Medical emergency responders
Usama initially worked with a friend from LUMS on Saving 9 and approached schools and local governments offering emergency medical training on his return from the US in 2017. The organisation began working in a rural community in Islamabad where there was widespread illiteracy. It was forced to innovate as a result and worked with local commercial drivers launching a community-run Maseeha Ambulance system.
Soon after the initial success of piloting the service, it was found that there was a strong need for female medical emergency responders as, due to local cultural values, female patients were reluctant to be treated and transported by men. This led to the launch of a women-led and run ambulance system for the community, with housewives and school teachers being trained by Saving 9 as medical first responders. The women were also the first in their community to gain driver’s licences.
Since its early days the services have supported over 1,200 patients, won funding from Harvard’s The Lakshmi Mittal and Family South Asia Institute and the Tamer Centre for Social Enterprise at Columbia Business School and have featured on the BBC’s Urdu service.
Mental health ambulance
During Covid it became clear that there was a real need for more support for mental health patients. Traditional ambulances and hospitals would often not take patients and families were forced to manage on their own. Usama decided to set up a mental health ambulance service, following a model pioneered by Sweden, to fill the gap in provision. Saving 9 also developed online counselling and a referral service alongside its emergency care provision. It brought in international psychology experts and worked carefully with them and with stakeholders to develop quality training, create an ethical service and to build relationships with mental health institutions. It launched a soft pilot in three different mental health facilities in Islamabad last year and dealt with around 40 emergencies before going public in January.
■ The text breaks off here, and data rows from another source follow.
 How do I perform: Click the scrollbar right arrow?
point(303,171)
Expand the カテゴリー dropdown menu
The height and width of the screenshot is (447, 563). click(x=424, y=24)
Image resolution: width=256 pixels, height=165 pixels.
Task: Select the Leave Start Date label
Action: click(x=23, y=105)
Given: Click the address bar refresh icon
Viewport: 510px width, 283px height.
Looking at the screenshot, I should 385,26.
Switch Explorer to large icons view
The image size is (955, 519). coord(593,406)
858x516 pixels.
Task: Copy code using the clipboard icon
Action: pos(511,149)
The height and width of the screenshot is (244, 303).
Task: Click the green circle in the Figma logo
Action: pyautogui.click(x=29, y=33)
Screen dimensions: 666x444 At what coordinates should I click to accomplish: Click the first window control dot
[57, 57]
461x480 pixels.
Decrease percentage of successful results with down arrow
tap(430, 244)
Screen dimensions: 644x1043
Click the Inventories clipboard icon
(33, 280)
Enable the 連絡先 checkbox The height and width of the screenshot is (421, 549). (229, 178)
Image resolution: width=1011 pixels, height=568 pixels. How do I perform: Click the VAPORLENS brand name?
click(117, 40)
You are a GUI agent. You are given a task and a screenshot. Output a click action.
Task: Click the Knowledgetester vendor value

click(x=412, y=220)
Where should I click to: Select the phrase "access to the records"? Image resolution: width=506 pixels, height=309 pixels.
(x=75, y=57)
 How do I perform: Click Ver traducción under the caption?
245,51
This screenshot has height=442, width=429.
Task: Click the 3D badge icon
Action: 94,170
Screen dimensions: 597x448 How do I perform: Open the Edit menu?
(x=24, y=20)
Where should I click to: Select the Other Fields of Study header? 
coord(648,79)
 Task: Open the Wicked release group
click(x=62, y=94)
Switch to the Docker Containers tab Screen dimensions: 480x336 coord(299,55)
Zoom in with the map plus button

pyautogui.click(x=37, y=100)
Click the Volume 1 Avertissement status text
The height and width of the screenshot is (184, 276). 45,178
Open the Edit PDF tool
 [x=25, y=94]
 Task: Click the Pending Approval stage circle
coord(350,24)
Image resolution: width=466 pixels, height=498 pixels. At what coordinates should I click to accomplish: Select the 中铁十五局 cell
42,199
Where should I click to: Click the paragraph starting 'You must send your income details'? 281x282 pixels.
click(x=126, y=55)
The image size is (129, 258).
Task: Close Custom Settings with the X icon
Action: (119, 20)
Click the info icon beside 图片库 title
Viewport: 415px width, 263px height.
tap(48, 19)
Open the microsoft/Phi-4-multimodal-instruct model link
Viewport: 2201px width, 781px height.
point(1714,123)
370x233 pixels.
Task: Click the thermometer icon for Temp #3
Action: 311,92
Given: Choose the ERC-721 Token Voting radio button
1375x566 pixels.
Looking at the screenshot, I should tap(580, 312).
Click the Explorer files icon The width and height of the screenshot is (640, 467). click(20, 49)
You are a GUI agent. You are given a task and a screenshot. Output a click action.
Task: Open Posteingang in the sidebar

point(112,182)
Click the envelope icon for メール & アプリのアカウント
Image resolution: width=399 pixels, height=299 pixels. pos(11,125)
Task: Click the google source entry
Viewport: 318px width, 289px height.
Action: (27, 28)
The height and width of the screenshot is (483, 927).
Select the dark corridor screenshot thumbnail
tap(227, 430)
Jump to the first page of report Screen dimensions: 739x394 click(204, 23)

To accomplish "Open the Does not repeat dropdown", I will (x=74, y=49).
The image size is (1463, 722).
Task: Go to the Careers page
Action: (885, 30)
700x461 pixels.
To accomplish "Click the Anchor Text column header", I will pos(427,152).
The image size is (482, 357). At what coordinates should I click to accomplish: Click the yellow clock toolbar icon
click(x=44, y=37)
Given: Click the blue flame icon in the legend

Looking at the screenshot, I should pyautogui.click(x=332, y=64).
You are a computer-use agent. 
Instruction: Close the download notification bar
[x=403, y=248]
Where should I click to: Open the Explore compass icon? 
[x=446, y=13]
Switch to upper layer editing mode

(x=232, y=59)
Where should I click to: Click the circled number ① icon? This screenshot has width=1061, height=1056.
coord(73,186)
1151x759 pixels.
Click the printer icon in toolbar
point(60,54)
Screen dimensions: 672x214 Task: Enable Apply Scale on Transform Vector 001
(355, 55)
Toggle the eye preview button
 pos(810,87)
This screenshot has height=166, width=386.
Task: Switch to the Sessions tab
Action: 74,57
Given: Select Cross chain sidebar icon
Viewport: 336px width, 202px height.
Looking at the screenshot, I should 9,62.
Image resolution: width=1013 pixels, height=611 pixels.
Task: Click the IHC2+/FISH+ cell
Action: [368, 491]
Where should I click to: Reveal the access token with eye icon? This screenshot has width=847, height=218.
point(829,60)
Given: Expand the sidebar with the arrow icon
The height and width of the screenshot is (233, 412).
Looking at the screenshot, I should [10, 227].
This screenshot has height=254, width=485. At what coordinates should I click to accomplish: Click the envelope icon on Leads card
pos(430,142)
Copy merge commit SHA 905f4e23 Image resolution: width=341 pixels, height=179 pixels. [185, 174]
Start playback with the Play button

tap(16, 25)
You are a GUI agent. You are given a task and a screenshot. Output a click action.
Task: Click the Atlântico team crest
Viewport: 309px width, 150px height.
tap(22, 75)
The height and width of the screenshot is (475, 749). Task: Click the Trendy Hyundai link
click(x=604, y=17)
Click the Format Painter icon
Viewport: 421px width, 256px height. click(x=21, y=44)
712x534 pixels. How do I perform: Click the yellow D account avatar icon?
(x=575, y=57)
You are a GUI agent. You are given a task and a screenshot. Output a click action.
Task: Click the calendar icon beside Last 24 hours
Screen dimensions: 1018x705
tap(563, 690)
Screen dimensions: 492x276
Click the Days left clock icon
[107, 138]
Staff are trained to deal with a range of medical emergencies, from dealing with people who are having a schizophrenic or bipolar episode to people suffering from drug-induced psychosis and dementia. Where possible, they work with carers to get a good picture of the patient’s needs and a psychiatrist is always on that preparatory call and an in person assessment is also conducted. The ambulance itself is unmarked so as not to attract stigma, but it has a siren and ambulance sign which can be used in emergency situations to cut through traffic. Inside the ambulance looks like a therapeutic setting rather than a traditional ambulance. The colours are neutral so as not to increase stress.
Saving 9 has also worked with schools to train teachers and administrators to identify mental health issues. The aim is to increase access to mental health treatment as currently it is often confined to those who can afford to pay for it. Saving 9 is also working on a mental health index which can score different areas on the support available for students’ socio-emotional wellbeing.
Usama is passionate about education and about the role education can play in preventing ill health. His PhD is in Education and he has just published a paper in UCL Press’s London Review of Education, titled ‘Islamic Scientific Critical Consciousness for Muslim Science Educators’. The article is open-access and is about developing an anti-colonial and anti-racist social justice education approach to teaching science within an Islamic framework.